This interview is part of a new series highlighting the work of scientists and clinicians working in the "Diagnosis and Monitoring of Disease Progression Using Deep Neuro Signatures (DNS)" clinical trial. The trial is currently enrolling patients at several sites in Greece.
Konstantina Giannopoulou is a neurologist, Director at the Memory Center of the Neurological Department of Henry Dunant Hospital in Athens.
How have you initially heard about the trial?
I was informed by Professor Magda Tsolaki.
What kind of patients do you see in your clinical practice at Henry Dunant, and how many of them are you able to relay to the trial?
We have a regular day clinic, and a special department dedicated to memory impairments. We mostly see patients with urgent neurological conditions; many of them suffer concomitantly from dementia. Numbers vary, but I think we can refer 10-20 of them to the trial per month.
What’s your biggest clinical challenge when following a patient with suspected pre-clinical AD?
Giving a definite diagnosis.
How long does it usually take you & your team to arrive at a full AD diagnosis (even outside the trial)?
About a month.
How often are you able to refer patients to early intervention in case of a suspect form of dementia? (In terms of options available to patients.) And how certain are you normally, with your current clinical means, about the diagnosis when you refer? (In terms of accuracy.)
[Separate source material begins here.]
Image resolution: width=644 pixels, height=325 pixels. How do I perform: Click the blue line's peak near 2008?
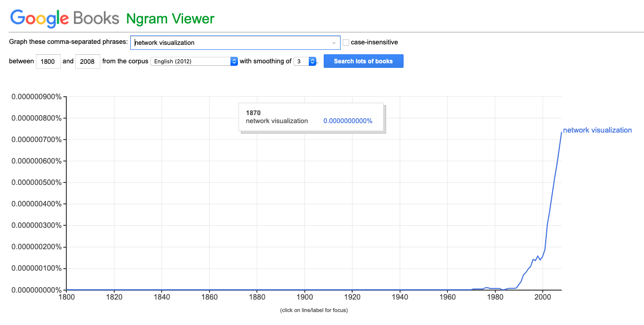pyautogui.click(x=561, y=133)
If some form of dementia is suspected early on, in a little more than half of the cases we are able to refer the patient to some form of intervention, either pharmacological or behavioral. I am 80% certain of my diagnosis without biomarkers, and 100% with.
What, in your opinion, would mostly help caregivers to ease the burden of care and tend to their loved ones more effectively?
Lower costs and less invasive procedures.
What would make you overcome the diagnostic challenges in AD? And related, as a clinician, what treatment or technology has you most excited about AD care?
More rapid and less invasive biomarkers would help greatly. What I would most want to see are new therapeutic agents effective in pre-clinical stages of the disease.